Manfred Götzke: Ja, ja, die Deutschlehrer und die neue Rechtschreibung. Ob sie sie wirklich hätten verhindern können, wie der Kabarettist Sebastian Krämer meint, das können wir heute nicht mehr klären. Viel interessanter ist aber die Frage, wie Deutschlehrer heute damit klarkommen. Tja, und da ist letzte Woche ein etwas peinlicher Fall bekannt geworden: Ein Deutschlehrer aus Baden-Württemberg wollte seine Schüler auf ein Diktat mit einer Wortliste vorbereiten, darauf waren die besonders schwierigen Wörter zusammengefasst, und der gute Mann hat die Liste so betitelt: "Leerer" – Leerer mit Doppel-E – "prauchen wir nicht". Das war lustig gemeint. Das Dumme dabei: Die Liste strotzt auch sonst von Fehlern, die nicht beabsichtigt waren. 36 Fehler auf zwei Seiten. Peter Eisenberg ist emeritierter Sprachwissenschaftler an der Universität Potsdam. Herr Eisenberg, ist der arme Mann, der jetzt wohl zum Gespött der Schule wurde, ein Einzelfall?

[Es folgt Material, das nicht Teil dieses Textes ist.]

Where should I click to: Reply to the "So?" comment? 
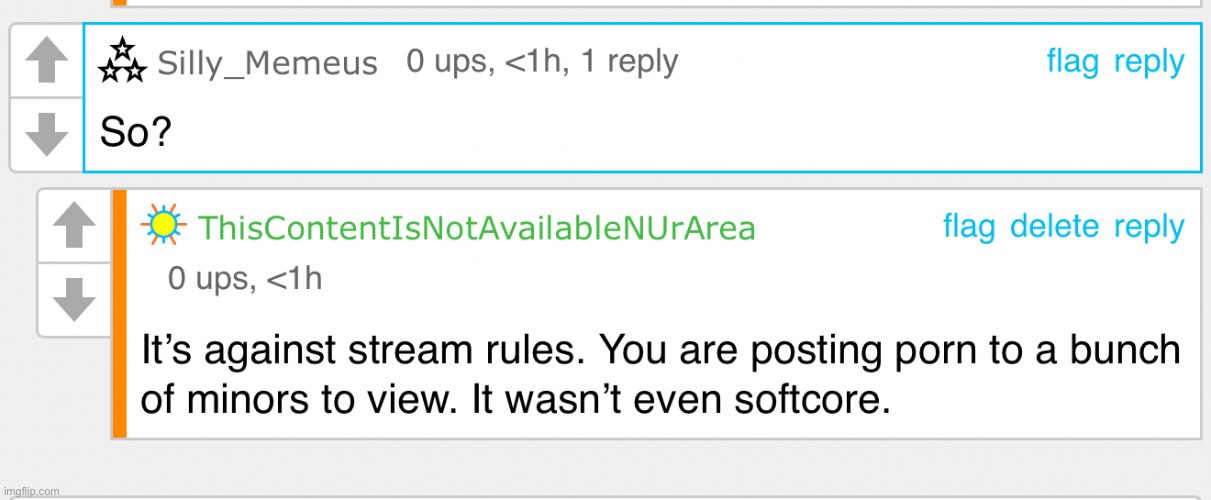[x=1149, y=62]
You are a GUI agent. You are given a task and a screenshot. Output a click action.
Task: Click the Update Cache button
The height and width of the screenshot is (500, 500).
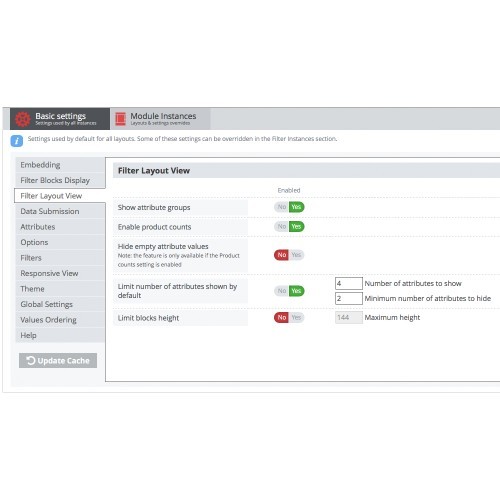point(58,361)
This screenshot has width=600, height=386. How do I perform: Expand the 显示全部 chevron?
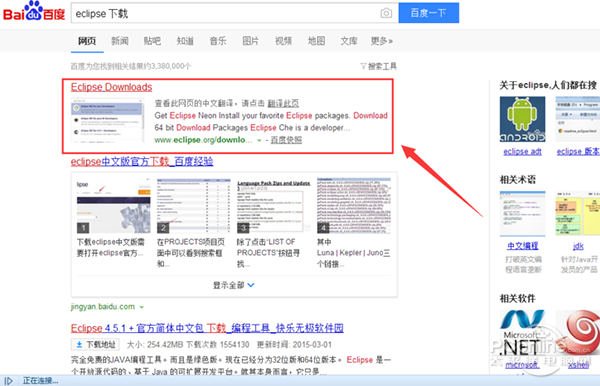251,285
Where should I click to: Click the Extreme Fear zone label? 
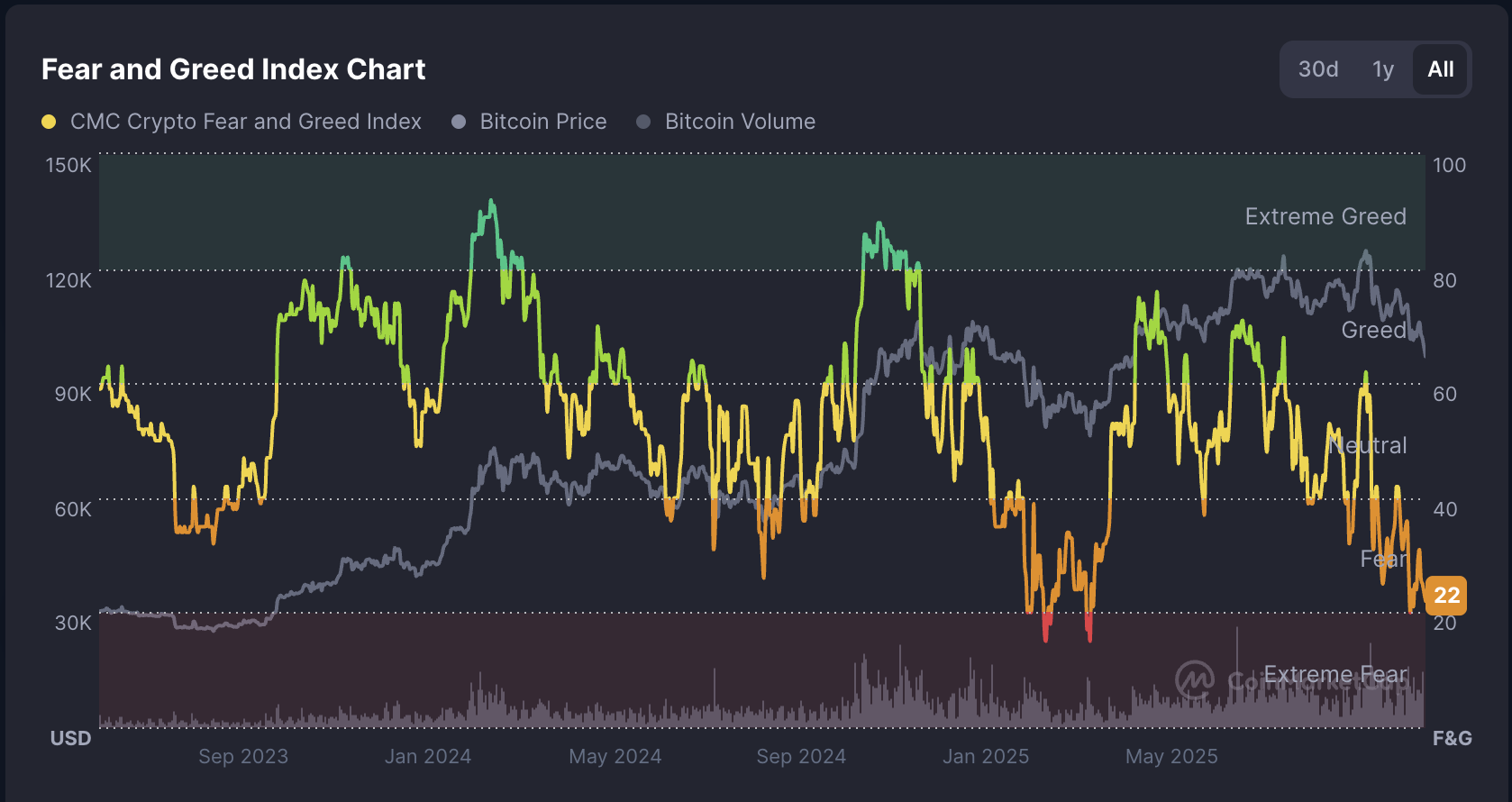tap(1336, 673)
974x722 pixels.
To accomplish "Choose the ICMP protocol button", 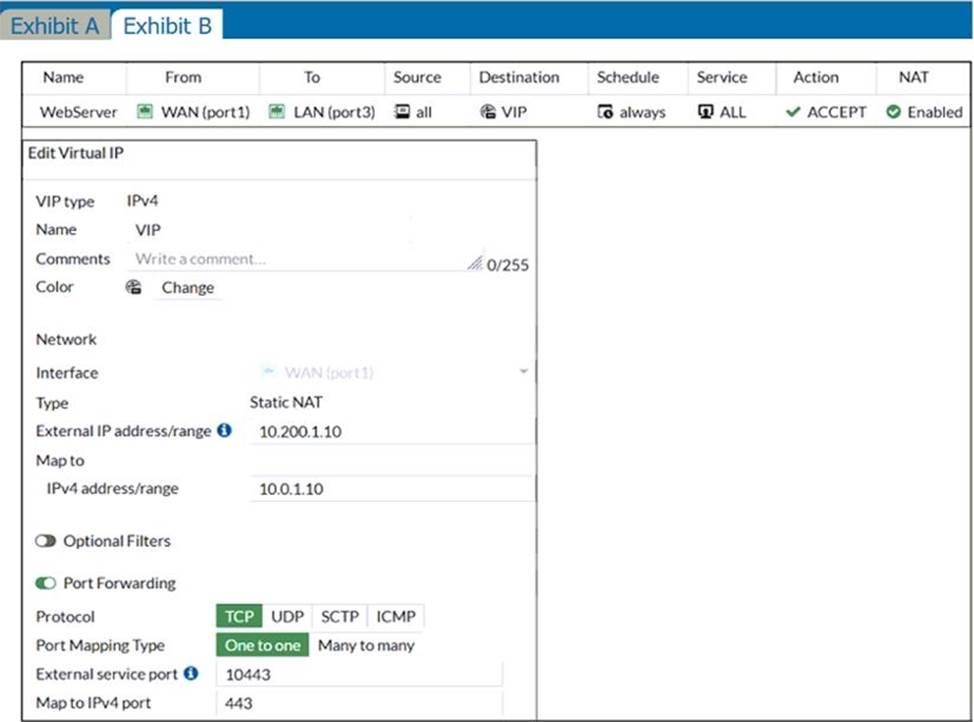I will point(396,617).
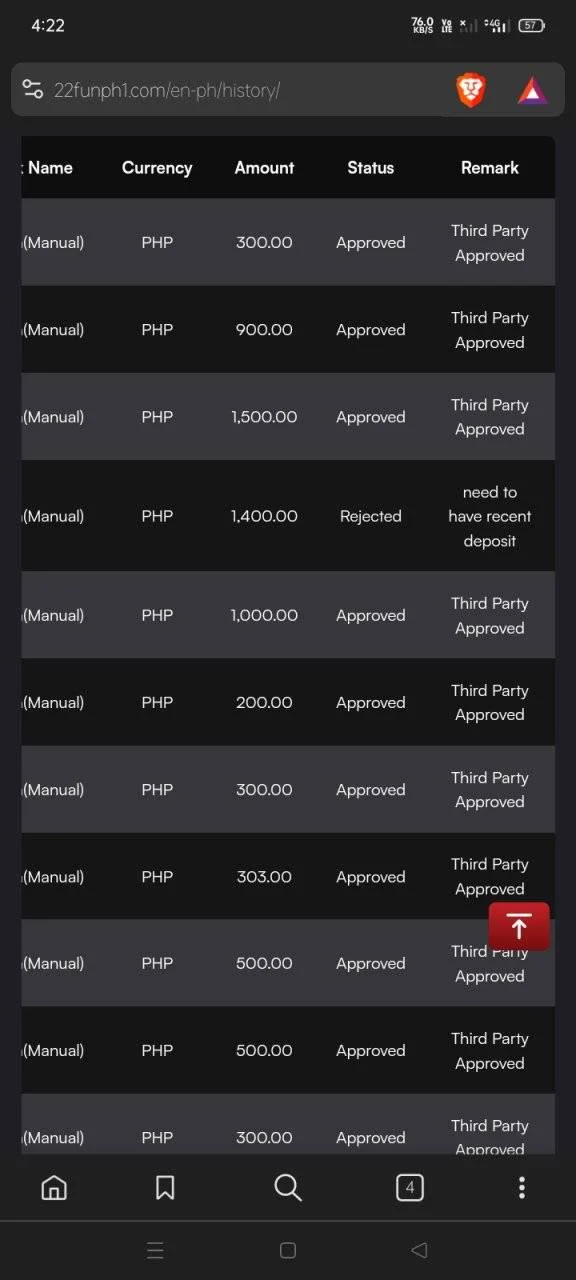Open the three-dot browser menu
Viewport: 576px width, 1280px height.
521,1187
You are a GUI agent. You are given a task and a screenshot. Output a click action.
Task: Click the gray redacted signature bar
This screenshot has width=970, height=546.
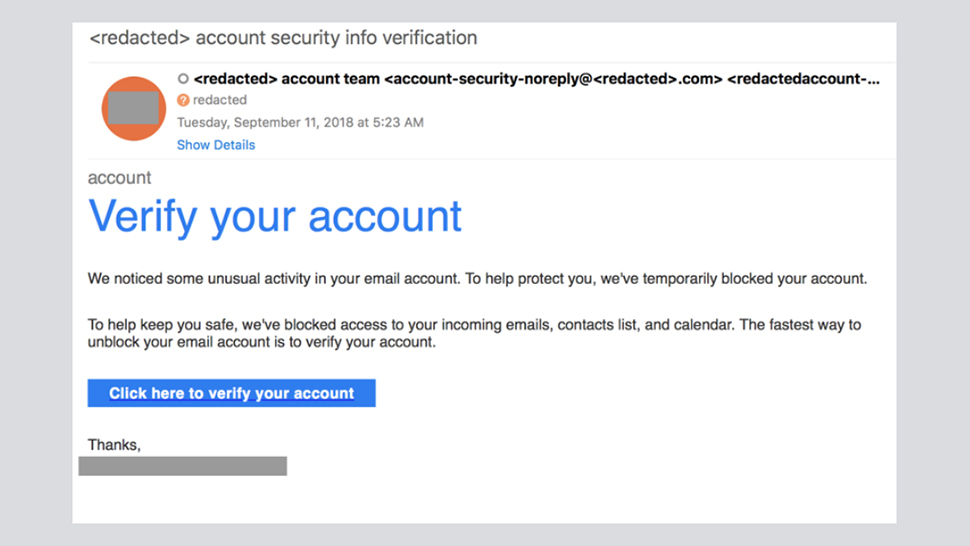pos(183,466)
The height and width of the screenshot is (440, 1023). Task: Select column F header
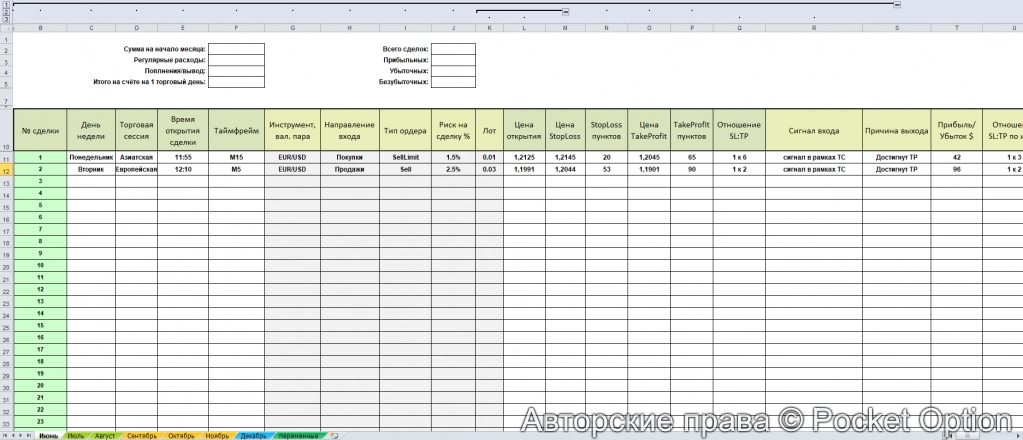click(x=236, y=28)
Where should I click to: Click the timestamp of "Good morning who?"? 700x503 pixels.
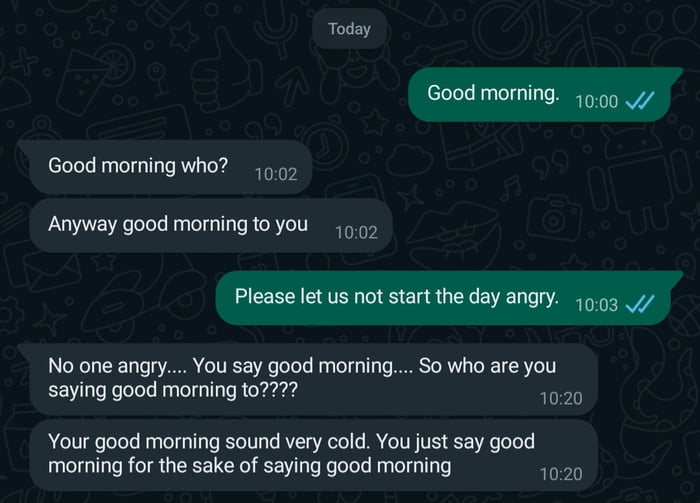[x=276, y=174]
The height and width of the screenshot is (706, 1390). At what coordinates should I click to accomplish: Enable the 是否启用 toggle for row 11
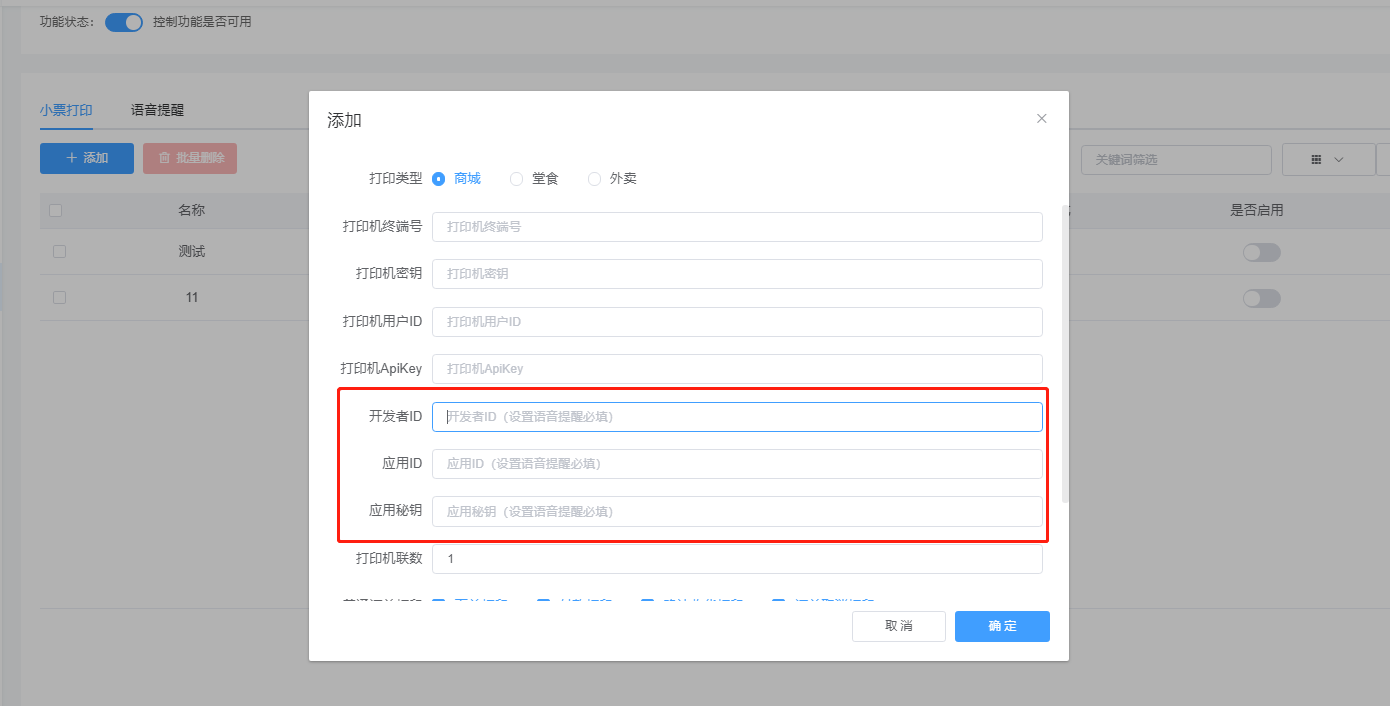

Peter Eisenberg: Meiner Meinung nach nicht. Der Lehrer ist sogar im positiven Sinne eine Ausnahme, insofern diese Lehrkraft versucht hat, die Schüler intensiv auf ein Diktat vorzubereiten.
Götzke: Ohne Erfolg!
Eisenberg: Das ist durchaus nicht mehr üblich, sondern viel üblicher ist, dass die Beschäftigung mit Rechtschreibung, zumal noch im Gymnasium wie hier, weitgehend verdrängt wird, jedenfalls einen niedrigeren Status hat als vor der Orthografiereform. Was allerdings dort den Schülern vermittelt wird, das ist, wie Sie richtig gesagt haben, von weitgehender Unkenntnis der gegenwärtigen Situation geprägt und viel verträglicher mit dem, was 1996 galt.
Götzke: Aber sind die Deutschlehrer, was Rechtschreibung angeht, was vor allem die neue Rechtschreibung angeht, nicht auf dem Stand der Dinge?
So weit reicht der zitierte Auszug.